### Your instructions
Reproduce the passage on NASCAR's 2021 road course schedule verbatim, starting with "With changes come" and going on through "miles or longer.".

### Text block
==============================

NASCAR Title Picture Shifts With More Road Courses Added to 2021 Schedule

NASCAR Title Picture Shifts With More Road Courses Added to 2021 Schedule

With changes come ramifications, and the ripple effect created by NASCAR's decision to increase the traditional number of road course events from three to seven, including six in the regular season, could evolve into a tidal wave for its top programs. Gone are regular-season races at Auto Club, Texas, Michigan, Kentucky and on the oval in Indianapolis, replaced by Circuit of the Americas in Austin, Road America in Wisconsin and the Indianapolis and Daytona road courses. The new-look schedule should strengthen those teams with efficient road course navigators while penalizing those consistently good at facilities 1.5 miles or longer.

==============================

(Data lines)
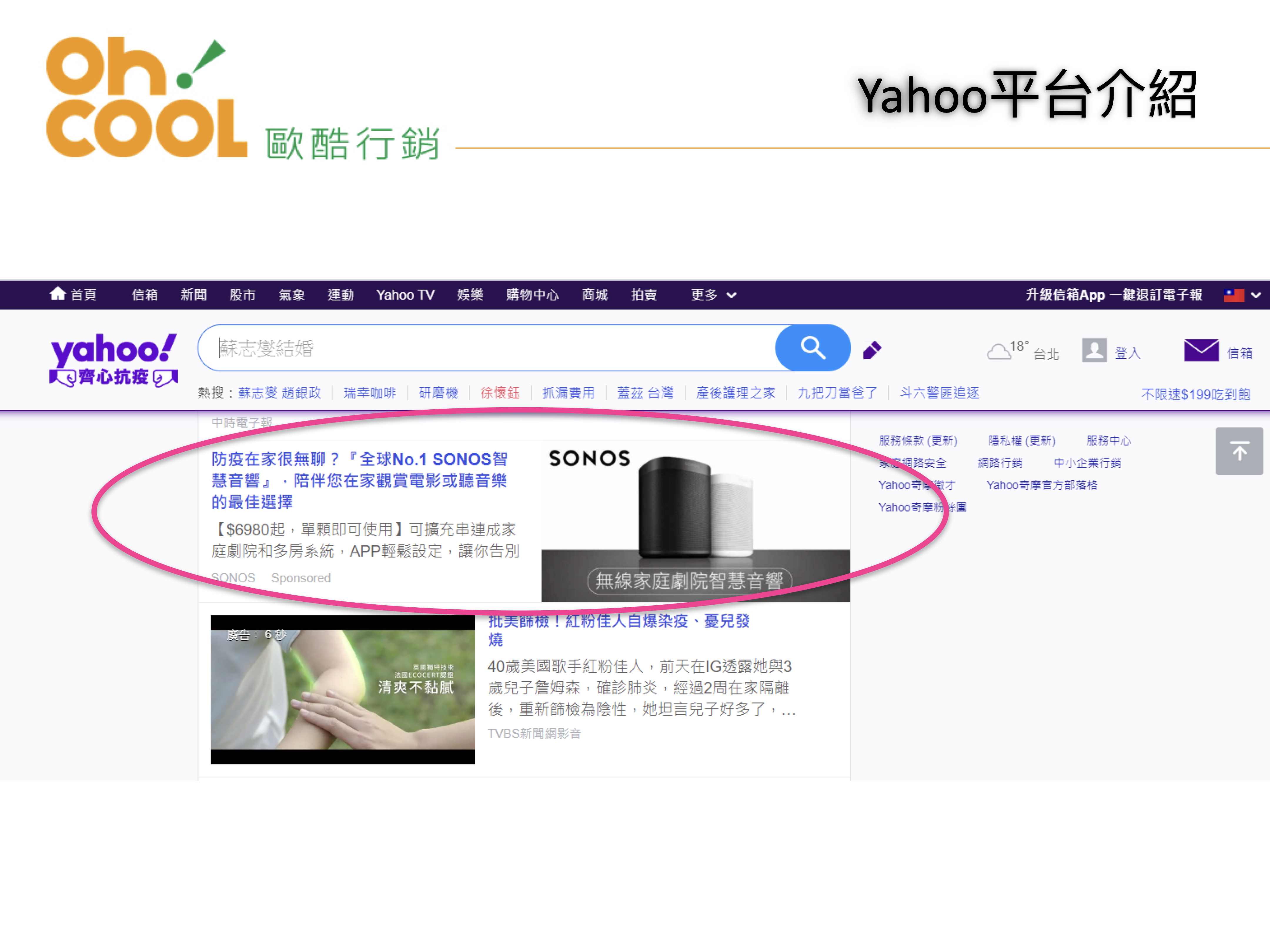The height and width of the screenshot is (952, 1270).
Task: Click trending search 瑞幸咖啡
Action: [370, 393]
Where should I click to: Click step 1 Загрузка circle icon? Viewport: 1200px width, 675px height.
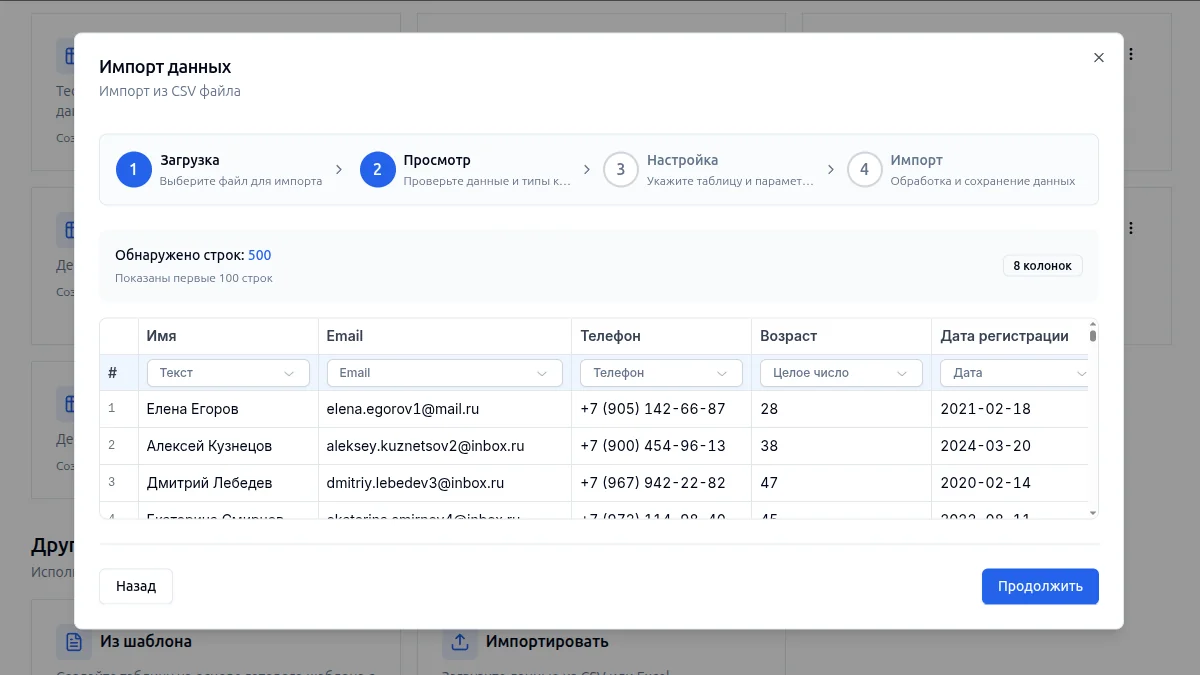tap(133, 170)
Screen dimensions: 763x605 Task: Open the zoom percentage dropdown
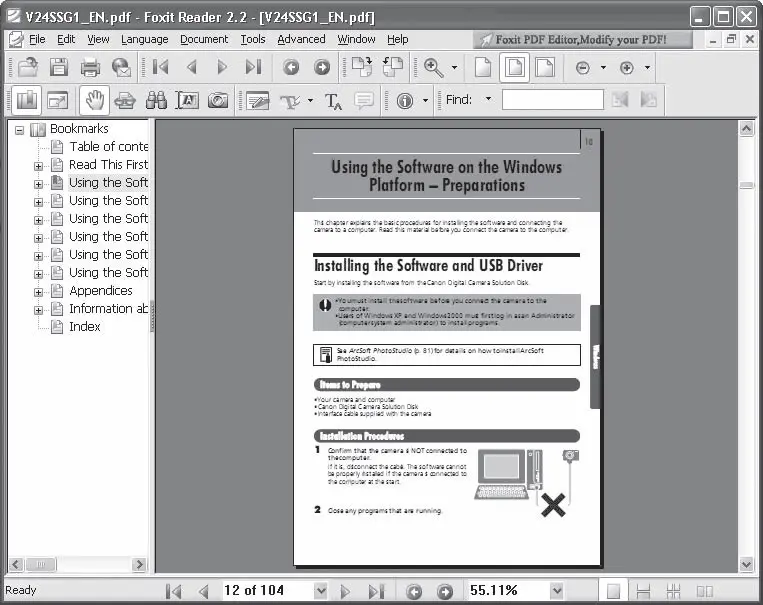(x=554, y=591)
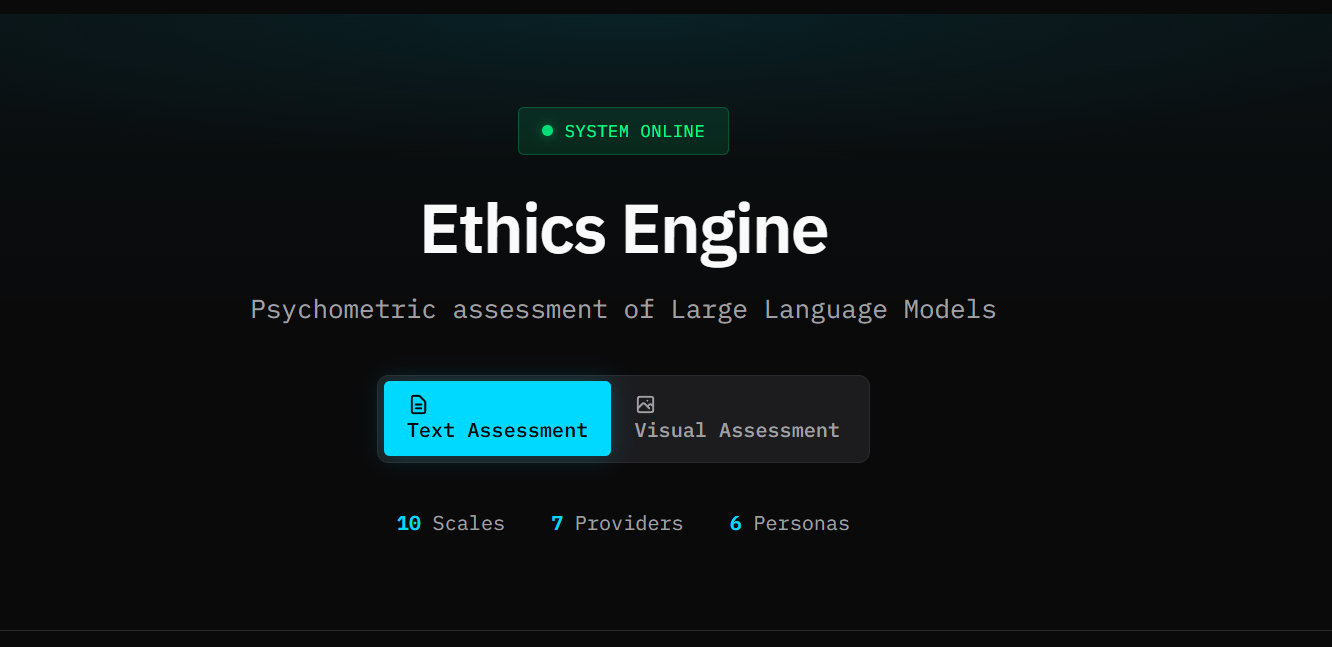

==============================

### Exercise result
With changes come ramifications, and the ripple effect created by NASCAR's decision to increase the traditional number of road course events from three to seven, including six in the regular season, could evolve into a tidal wave for its top programs. Gone are regular-season races at Auto Club, Texas, Michigan, Kentucky and on the oval in Indianapolis, replaced by Circuit of the Americas in Austin, Road America in Wisconsin and the Indianapolis and Daytona road courses. The new-look schedule should strengthen those teams with efficient road course navigators while penalizing those consistently good at facilities 1.5 miles or longer.